RE: [PATCH] [RFC] Limit dump_pipe program's permission to init for container

From: Zhao Lei
Date: Tue Jul 12 2016 - 10:18:27 EST


Hi, StÃphane Graber

Many thanks for your review!

> -----Original Message-----
> From: StÃphane Graber [mailto:stgraber@xxxxxxxxxx]
> Sent: Friday, July 08, 2016 11:26 PM
> To: Zhao Lei <zhaolei@xxxxxxxxxxxxxx>
> Cc: linux-kernel@xxxxxxxxxxxxxxx; containers@xxxxxxxxxxxxxxxxxxxxxxxxxx; Eric W.
> Biederman <ebiederm@xxxxxxxxxxxx>
> Subject: Re: [PATCH] [RFC] Limit dump_pipe program's permission to init for
> container
>
> On Fri, Jul 08, 2016 at 07:08:10PM +0800, Zhao Lei wrote:
> > Currently when we set core_pattern to a pipe, the pipe program is
> > forked by kthread running with root's permission, and write dumpfile
> > into host's filesystem.
> > Same thing happened for container, the dumper and dumpfile are also
> > in host(not in container).
> >
> > It have following program:
> > 1: Not consistent with file_type core_pattern
> > When we set core_pattern to a file, the container will write dump
> > into container's filesystem instead of host.
> > 2: Not safe for privileged container
> > In a privileged container, user can destroy host system by following
> > command:
> > # # In a container
> > # echo "|/bin/dd of=/boot/vmlinuz" >/proc/sys/kernel/core_pattern
> > # make_dump
> >
> > This patch switch dumper program's permission to init task, it is to say,
> > for container, dumper program have same permission with init task in
> > container, which make dumper program put in container's filesystem, and
> > write coredump into container's filesystem.
> > The dumper's permission is also limited into subset of container's init
> > process.
> >
> > See following discussion for detail:
> > http://www.gossamer-threads.com/lists/linux/kernel/2455363
> > http://www.gossamer-threads.com/lists/linux/kernel/2397602
> >
> > Todo:
> > 1: Set different core_pattern to host and each container.
> > 2: Keep compatibility with current design
> > All above are done in previous version of this patch,
> > need some restruct.
> >
> > Any suggestion is welcome for this patch.
>
>
> Ok, so those two todo items are I think absolute musts before we can
> consider any of this.
>
> Changing the default behavior that we have had ever since pipe in
> core_pattern and namespaces have existed would cause serious problem for
> existing users.
>
>
> Speaking for myself, LXC does setup limitations on privileged containers
> which prevent them from changing the core_pattern so that it can't be
> abused for privileged containers.

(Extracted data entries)
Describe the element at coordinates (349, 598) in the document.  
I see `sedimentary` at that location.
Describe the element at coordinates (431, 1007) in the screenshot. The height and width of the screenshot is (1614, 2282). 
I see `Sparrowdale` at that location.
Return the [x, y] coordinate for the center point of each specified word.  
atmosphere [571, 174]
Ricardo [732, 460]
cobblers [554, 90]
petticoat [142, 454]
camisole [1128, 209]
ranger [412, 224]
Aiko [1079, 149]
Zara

= Request 1 =
Write out the part of the core_pattern patch email that lies between "Many thanks for" and "containers@xxxxxxxxxxxxxxxxxxxxxxxxxx; Eric W.", inclusive.
= Request 2 =
Give again, unchanged, the lines of the records between the line holding "Ricardo [732, 460]" and the end of the records, inclusive.

= Full response 1 =
Many thanks for your review!

> -----Original Message-----
> From: StÃphane Graber [mailto:stgraber@xxxxxxxxxx]
> Sent: Friday, July 08, 2016 11:26 PM
> To: Zhao Lei <zhaolei@xxxxxxxxxxxxxx>
> Cc: linux-kernel@xxxxxxxxxxxxxxx; containers@xxxxxxxxxxxxxxxxxxxxxxxxxx; Eric W.

= Full response 2 =
Ricardo [732, 460]
cobblers [554, 90]
petticoat [142, 454]
camisole [1128, 209]
ranger [412, 224]
Aiko [1079, 149]
Zara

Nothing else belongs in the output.